Divertículos do cólon são alterações da estrutura da parede do intestino grosso que formam pequenos “bolsos”.
O desenvolvimento destes divertículos deve-se a vários factores como:
1) alterações de pressão na parede intestinal;
2) alterações do movimento intestinal;
3) alterações da própria constituição da parede intestinal que a tornam menos resistente e mais susceptível à formação destas mini-hérnias intestinais;
4) factores genéticos. Cerca de 95% dos divertículos localizam-se a uma distância entre os 15 e os 40 cm do ânus – cólon sigmóide. A probabilidade de desenvolver divertículos intestinais vai aumentado com a idade e nos países industralizados, cerca de 60% das pessoas com 60 anos apresenta divertículos, globalmente semelhante entre homens e mulheres. À presença de divertículos em alguém sem sintomas dá-se o nome de “diverticulose”.

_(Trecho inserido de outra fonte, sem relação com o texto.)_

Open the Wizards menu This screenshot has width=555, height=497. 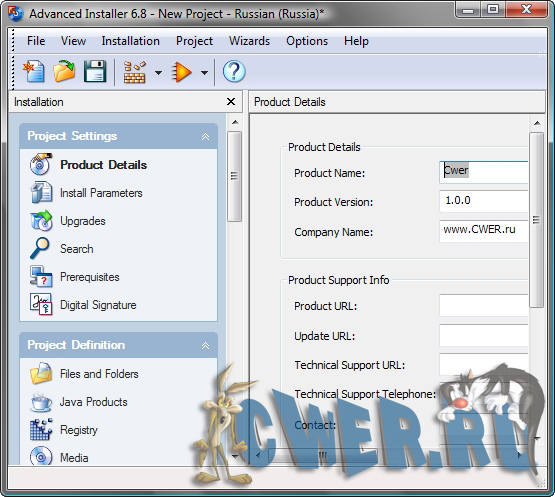click(x=249, y=41)
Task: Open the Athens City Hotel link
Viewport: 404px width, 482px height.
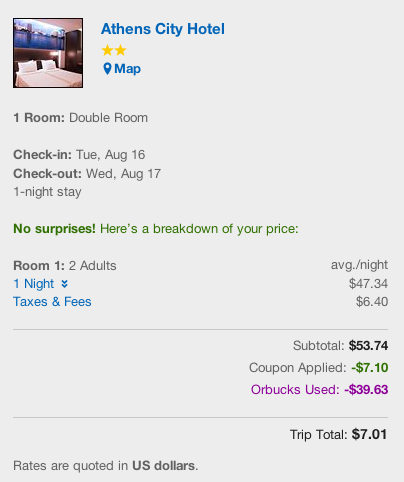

Apenas 30% das pessoas com divertículos vai apresentar sintomas relacionadas com estas pequenas bolsas intestinais. Aquelas com maior risco de apresentarem sintomas são:
1) as que consomem poucas fibras na alimentação
2) fazem uma alimentação rica em carnes vermelhas e gorduras
3) têm pouca actividade física
4) estão medicadas com anti-inflamatórios, corticóides e opióides
5) são obesas
6) são fumadoras.
O consumo de café, o consumo de álcool e o consumo de sementes não parece aumentar o risco de desenvolver divertículos nem de terem sintomas da sua diverticulose.
As principais manifestações dos divertículos que nos devem alertar são a perda de sangue pelos divertículos – hemorragia diverticular – e a inflamação dos divertículos – diverticulite.
A hemorragia diverticular ocorre em 5% das pessoas com divertículos. O mecanismo que desencadeia a hemorragia diverticular é a erosão de uma pequena artéria superficial da parede intestinal no local dos divertículos. O doente apresenta perda de sangue pelo ânus, vermelho vivo ou escuro. O doente deve dirigir-se ao hospital onde será realizada uma entrevista clínica e análises e serão iniciadas as primeiras medidas de tratamento.
O diagnóstico é feito por colonoscopia. Poderá ser tratado apenas de modo não invasivo em situações mais ligeiras a moderadas. Em casos mais graves e que não respondem às medidas iniciais, pode ser necessário tratamento por colonoscopia ou cirurgia.
A diverticulite ocorre em 5-25% das pessoas com divertículos. A diverticulite pode ser aguda ou crónica. Os mecanismos que desencadeiam a diverticulite são microperfurações contidas pela gordura intestinal que provocam inflamação local ao nível dos divertículos.
Os doentes apresentam dor abdominal abaixo e à esquerda do umbigo associada a febre. O doente deve dirigir-se ao hospital onde o diagnóstico de diverticulite aguda será feito através de análises e exame de imagem abdominal – ecografia ou tomografia (habituamente referida como TAC).
Na maioria dos casos (85%), a diverticulite é definida como não complicada e será tratada com soro, medicação para controlo da dor e em alguns casos antibiótico. Em 15% dos doentes podem surgir complicações como abcessos, inflamação abdominal generalizada ou perfuração intestinal. Nesses raros casos mais graves e não respondedores aos tratamentos habituais será necessário internamento e possivelmente cirurgia. A diverticulite pode ocorrer de novo em 15 a 30% dos casos.
Para prevenir novos episódios de diverticulite, os doentes devem deixar de fumar, manter actividade física moderada e uma dieta rica em fibras. Os doentes devem realizar colonoscopia total nos 12 meses seguintes a um episódio de diverticulite, se não tiverem realizado recentemente este exame.